Sengketa Ligitan dan Sipadan sebenarnya sudah terjadi sejak
masa kolonial antara pemerintah Hindia Belanda dan Inggris. Pulau Sipadan
pernah dimasukkan dalam peraturan tentang Perlindungan Penyu ( Turtle
Preservation Ordinance ) oleh pemerintah Inggris pada tahun 1917. Keputusan ini
ditentang oleh pemerintah Hindia Belanda yang merasa memiliki pulau tersebut.
Sengketa kepemilikan pulau itu tak kunjung reda, meski gejolak bisa teredam.

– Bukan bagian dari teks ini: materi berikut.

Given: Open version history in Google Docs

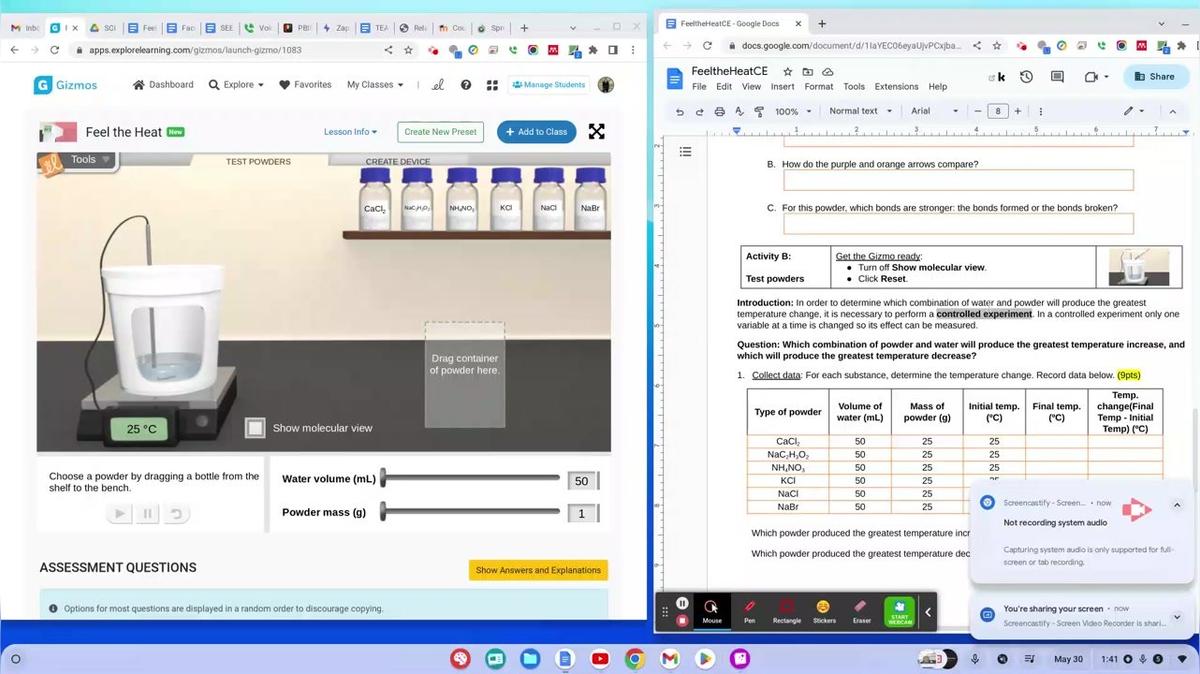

Sementara itu yang menjadikan dasar klaim Indonesia atas
Sipadan dan Ligitan adalah isi dari Pasal IV Konveksi Belanda dan Inggris tahun
1891 yang di tanda tangani di London, dalam pasal itu menyatakan bahwa kedua
negara itu sepakat bahwa batas antara jajahan Belanda dan negara-negara yang
dilindungi Inggris di pulau yang sama di ukur dari titik 4 menit 10 detik
lintang utara di pantai timur Kalimantan. Dari titik posisi itu lantas di tarik
ketimur mengikuti garis paralel melintasi Pulau Sebatik. Bagian pulau yang
terletak sebelah utara garis paralel sepenuhnya milik British North Borneo Company. Sedangkan Bagian selatan garis paralel
menjadi hak milik Belanda. Berdasarkan kesepakatan itu, Pulau Sipadan dan
Ligitan menjadi masuk ke wilayah Belanda dan di wariskan ke Indonesia yang
merdeka pada tahun 17 Agustus 1945. Selain itu juga Indonesia meng-klaim kedua
wilayah tersebut adalah wilayah milik Sultan Bulungan dan menjadi wilayah dari
kerajaan Kutai di Kalimantan.
Sedangkan Malaysia juga memiliki dasar yang kuat untuk
mendapatkan klaim kedua pulau tersebut yaitu dengan berdasar Traktat Paris
tahun 1809 yang merupakan perjanjian perbatasan Malaysia dan Filipina. Kemudian
perjanjian Spanyol-Amerika pada tahun 1900 dan perjanjian Inggris-Amerika
Serikat pada tahun 1930. Selain dengan dasar perjanjian-perjanjian tersebut
Sipadan dan Ligitan merupakan hak turun temurun dari Sultan Sulu yang
menyerahkan kepada Spanyol, Amerika Serikat, Inggris dan kemudian kepada
Malaysia setelah memperoleh kemerdekaan dari Inggris pada tahun 1963. Sehingga
Indonesia tidak cukup kuat untuk meng-klaim Sipadan dan Ligitan karena
Indonesia setelah ditinggalkan Belanda, dan telah lama menelantarkan kedua
pulau itu. Sesuai dengan aturan hukum internasional hak atas wilayah bisa diperoleh pihak ke tiga bila wilayah tersebut di
telantarkan untuk kurun waktu tertentu oleh pemilik aslinya.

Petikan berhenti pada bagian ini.